A lot of the cache logic came from this exllama example if you want a more focused view on exllamav2 caching, the layer slicing was from here.

Throughput

All tests generate 256 tokens on RTX 3090 from 32 threads on an AMD 5900x:

Model Speed Workers Max Prompts Concurrent Requests # 3090's
NeuralHermes-2.5-Mistral-7B-8.0bpw-h8-exl2 238 tk/s 2 16 16 1
OpenOrca-Platypus2-13B-GPTQ 185 tk/s 2 8 16 1
TinyLlama-1B-ckpt503-exl2 422 tk/s 3 8 24 1
goliath-120b-2.18bpw-h6-exl2 21 tk/s 1 16 16 2
turboderp_Mixtral-8x7B-instruct-exl2_5.0bpw 41 tk/s 1 16 16 2
Yi-34B-200K-4.65bpw-h6-exl2 95 tk/s* 3 16 16 2
Llama2-70B-exl2-4.0bpw 32 tk/s 1 16 16 2

*This is with the new --gpu_balance logic to split uneven workers over GPUs. My CPU maxed out so it might go higher.

I discovered my 3090 is hitting a power limit, so I'm looking for a 12VHPWR cable that will work with my PSU. I think these numbers can go up.

My personal benchmarking shows it about 1/3rd the speed of vLLM using the same GPU/model type. That said, that still places it as one of the fastest batching APIs available right now, and it supports the arguably superior exl2 format with variable bitrate. Loading models is much faster than vLLM, taking under 15 seconds to load a Mistral7b. I'm able to pull over 200 tokens per second from that 7b model on a single 3090 using 3 worker processes and 8 prompts per worker.

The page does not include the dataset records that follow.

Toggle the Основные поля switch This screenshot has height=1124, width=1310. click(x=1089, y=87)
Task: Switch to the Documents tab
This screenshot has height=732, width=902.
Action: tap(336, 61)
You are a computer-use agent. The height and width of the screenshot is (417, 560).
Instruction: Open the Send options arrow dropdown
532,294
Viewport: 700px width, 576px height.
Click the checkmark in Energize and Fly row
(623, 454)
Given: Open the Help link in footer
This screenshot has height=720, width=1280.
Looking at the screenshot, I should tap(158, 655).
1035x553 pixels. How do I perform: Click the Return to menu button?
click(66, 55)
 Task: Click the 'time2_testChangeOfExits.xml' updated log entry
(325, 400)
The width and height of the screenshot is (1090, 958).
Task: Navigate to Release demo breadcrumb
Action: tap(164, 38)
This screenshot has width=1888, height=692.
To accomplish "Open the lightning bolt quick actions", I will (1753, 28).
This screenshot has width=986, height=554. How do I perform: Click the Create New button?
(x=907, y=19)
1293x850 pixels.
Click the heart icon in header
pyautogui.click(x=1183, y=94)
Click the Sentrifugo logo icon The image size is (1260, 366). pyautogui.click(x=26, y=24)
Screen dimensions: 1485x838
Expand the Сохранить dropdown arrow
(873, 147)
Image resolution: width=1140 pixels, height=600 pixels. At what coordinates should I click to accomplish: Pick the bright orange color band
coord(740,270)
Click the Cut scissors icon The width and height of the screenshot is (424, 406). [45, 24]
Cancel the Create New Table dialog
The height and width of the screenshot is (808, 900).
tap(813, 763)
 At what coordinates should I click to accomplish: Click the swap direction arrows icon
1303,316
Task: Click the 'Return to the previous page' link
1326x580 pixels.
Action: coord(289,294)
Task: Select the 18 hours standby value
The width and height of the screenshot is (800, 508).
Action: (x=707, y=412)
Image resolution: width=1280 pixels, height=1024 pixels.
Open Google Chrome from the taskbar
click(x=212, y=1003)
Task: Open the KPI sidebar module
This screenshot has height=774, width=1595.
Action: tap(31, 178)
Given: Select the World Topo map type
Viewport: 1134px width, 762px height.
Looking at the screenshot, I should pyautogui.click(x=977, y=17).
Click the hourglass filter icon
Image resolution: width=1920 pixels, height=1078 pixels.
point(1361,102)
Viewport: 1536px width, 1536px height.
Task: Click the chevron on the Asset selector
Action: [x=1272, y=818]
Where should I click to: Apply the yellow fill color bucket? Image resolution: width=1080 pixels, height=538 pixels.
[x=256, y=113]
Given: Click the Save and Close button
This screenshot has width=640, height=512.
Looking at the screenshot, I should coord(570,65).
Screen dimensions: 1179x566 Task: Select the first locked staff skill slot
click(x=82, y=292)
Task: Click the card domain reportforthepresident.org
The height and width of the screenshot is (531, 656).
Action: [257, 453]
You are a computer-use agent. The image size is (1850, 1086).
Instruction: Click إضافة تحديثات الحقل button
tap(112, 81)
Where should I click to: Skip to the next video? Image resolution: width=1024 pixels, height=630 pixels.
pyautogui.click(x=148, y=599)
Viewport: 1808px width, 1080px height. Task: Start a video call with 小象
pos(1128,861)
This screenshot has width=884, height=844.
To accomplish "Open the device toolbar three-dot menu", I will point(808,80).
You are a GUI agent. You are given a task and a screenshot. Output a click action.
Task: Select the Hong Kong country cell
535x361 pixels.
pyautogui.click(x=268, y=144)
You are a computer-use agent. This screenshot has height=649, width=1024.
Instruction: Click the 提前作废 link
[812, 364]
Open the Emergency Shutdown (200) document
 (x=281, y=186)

Compare this to the TGW API that was doing about 60 t/s. That same benchmark was ran on vLLM and it achieved over 600 tokens per second, so it's still got the crown. The speedup on larger models is far less dramatic but still present due to the batched caching. The other significant speedup is the caching which requires multiple incoming requests to be coming in. Best performance on my system was with small models, multiple workers, prompt cache set between 8-16, and dozens of simultaneous incoming requests. At that point I became CPU-bound and wasn't able to find out what 2x 3090's can do. Since doing the round-robin assignment worked for mostly maxing out the CUDA usage, I'm confident results can be significantly improved for multiple GPUs which would allow easy horizontal scaling under a simple single API endpoint. Setting the prompt cache lower will improve latency but also drop throughput a bit. I'd love for someone to run their own benchmarks against the solution and let me know what they think!